---
title: API deception environment
description: A decoy API is configured in ASE and requires no changes to backend servers. It appears as part of the API ecosystem and is used to detect the attack patterns of hackers. When a hacker accesses a decoy API, ASE sends a predefined response (defined inresponse_message parameter in API JSON file) to the client request and collects the request information as a footprint to analyze API ecosystem attacks. ASE does not forward Decoy API request traffic to backend servers.
component: pingintelligence
version: 5.1
page_id: pingintelligence:api_security_enforcer:pingintelligence_api_deception_environment_inline
canonical_url: https://docs.pingidentity.com/pingintelligence/5.1/api_security_enforcer/pingintelligence_api_deception_environment_inline.html
revdate: October 24, 2022
---

# API deception environment

A decoy API is configured in ASE and requires no changes to backend servers.

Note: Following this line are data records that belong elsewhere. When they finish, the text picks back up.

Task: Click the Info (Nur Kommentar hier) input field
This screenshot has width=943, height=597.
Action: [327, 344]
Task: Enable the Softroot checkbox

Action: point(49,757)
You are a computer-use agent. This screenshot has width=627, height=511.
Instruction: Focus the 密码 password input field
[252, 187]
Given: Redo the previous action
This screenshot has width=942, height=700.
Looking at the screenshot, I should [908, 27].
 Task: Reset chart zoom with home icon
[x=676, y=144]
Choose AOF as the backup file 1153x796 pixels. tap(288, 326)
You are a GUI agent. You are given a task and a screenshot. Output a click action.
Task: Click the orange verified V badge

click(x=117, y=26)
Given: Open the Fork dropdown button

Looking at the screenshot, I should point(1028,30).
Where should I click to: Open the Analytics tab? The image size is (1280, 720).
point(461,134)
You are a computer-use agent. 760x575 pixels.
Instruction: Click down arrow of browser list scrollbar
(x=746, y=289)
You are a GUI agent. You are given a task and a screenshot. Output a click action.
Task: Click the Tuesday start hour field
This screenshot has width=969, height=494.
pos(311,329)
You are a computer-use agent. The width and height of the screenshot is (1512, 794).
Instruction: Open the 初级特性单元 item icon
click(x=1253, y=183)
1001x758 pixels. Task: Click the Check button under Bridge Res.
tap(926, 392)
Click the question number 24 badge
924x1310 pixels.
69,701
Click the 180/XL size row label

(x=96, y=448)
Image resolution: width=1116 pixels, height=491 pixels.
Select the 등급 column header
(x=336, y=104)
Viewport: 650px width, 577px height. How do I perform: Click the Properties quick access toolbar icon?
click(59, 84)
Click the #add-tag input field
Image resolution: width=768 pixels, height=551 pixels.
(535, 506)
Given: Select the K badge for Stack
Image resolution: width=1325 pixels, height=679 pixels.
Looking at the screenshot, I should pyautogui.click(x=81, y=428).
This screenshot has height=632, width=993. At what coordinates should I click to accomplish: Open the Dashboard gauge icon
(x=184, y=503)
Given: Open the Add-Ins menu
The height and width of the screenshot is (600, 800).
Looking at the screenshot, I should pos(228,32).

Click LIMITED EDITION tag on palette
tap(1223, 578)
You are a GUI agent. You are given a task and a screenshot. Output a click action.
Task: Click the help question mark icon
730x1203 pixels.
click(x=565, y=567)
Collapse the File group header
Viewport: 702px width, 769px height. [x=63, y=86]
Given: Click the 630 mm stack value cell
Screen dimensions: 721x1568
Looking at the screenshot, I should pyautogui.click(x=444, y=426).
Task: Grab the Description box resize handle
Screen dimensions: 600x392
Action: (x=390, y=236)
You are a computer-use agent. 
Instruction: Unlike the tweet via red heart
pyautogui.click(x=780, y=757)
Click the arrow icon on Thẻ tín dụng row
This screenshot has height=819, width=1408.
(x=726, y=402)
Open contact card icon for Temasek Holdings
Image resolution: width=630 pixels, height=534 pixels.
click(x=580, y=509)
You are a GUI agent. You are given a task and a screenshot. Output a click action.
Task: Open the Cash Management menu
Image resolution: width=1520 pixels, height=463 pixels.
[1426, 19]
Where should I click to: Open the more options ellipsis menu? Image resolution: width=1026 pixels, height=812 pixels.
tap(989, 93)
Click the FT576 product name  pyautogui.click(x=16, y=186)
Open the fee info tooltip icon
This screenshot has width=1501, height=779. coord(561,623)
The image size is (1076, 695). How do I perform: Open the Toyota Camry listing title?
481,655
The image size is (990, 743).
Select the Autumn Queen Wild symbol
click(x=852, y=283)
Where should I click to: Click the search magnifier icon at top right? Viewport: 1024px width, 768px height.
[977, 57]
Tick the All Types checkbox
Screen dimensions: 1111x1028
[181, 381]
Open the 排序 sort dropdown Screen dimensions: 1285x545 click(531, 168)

It appears as part of the API ecosystem and is used to detect the attack patterns of hackers. When a hacker accesses a decoy API, ASE sends a predefined response (defined in`response_message` parameter in API JSON file) to the client request and collects the request information as a footprint to analyze API ecosystem attacks. ASE does not forward Decoy API request traffic to backend servers.

Decoy API traffic is separately logged in files named with the following format: `decoy_pid_<pid_number>yyyy-dd-mm-<log_file_rotation_time> `*(for example, `decoy_pid_8787`*`2017-04-04_10-57.log). `decoy log files are rotated every 24-hours and stored in the `opt/pingidentity/ase/logs`directory.

ASE Provides the following decoy API types:

* In-context decoy APIs

* Out-of-context decoy APIs